Item position entries:
════════════════

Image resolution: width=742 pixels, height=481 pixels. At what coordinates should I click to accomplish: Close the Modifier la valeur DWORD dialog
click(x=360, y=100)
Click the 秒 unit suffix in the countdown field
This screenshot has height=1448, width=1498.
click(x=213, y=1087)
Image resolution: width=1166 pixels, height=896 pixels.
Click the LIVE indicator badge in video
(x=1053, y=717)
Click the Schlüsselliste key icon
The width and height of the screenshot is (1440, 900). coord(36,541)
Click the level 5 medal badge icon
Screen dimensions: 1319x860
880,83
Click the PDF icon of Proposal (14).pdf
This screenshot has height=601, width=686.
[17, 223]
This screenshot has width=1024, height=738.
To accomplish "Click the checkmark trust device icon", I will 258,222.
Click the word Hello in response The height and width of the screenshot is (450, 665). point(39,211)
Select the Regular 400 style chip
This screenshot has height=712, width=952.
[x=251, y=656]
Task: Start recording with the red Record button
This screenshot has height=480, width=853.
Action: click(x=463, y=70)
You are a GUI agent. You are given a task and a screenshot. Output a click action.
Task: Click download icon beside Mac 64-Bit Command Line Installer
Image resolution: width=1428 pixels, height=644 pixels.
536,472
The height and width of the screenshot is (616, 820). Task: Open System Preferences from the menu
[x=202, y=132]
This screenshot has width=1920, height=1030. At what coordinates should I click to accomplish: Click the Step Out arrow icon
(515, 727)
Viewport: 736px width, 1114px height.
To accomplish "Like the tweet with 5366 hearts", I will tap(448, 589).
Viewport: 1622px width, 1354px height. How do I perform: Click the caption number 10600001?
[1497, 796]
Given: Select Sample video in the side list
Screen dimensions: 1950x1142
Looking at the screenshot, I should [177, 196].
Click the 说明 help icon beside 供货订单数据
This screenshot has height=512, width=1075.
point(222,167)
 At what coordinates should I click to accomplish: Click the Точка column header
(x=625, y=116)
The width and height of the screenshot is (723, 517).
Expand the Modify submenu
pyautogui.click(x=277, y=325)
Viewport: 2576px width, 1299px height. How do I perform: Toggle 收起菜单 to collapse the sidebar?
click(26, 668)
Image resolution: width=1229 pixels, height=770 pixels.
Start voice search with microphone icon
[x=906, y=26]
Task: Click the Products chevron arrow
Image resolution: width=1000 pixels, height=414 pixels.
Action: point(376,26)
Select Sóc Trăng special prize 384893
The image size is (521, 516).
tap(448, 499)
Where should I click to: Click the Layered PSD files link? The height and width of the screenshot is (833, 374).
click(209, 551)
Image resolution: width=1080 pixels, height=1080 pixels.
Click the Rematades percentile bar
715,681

════════════════

■ Requirements ■
Reproduce the listing above from its first line through the line containing "(x=1053, y=717)", keeping every line unchanged.

■ Correct response ■
Image resolution: width=742 pixels, height=481 pixels. At what coordinates should I click to accomplish: Close the Modifier la valeur DWORD dialog
click(x=360, y=100)
Click the 秒 unit suffix in the countdown field
This screenshot has height=1448, width=1498.
click(x=213, y=1087)
Image resolution: width=1166 pixels, height=896 pixels.
Click the LIVE indicator badge in video
(x=1053, y=717)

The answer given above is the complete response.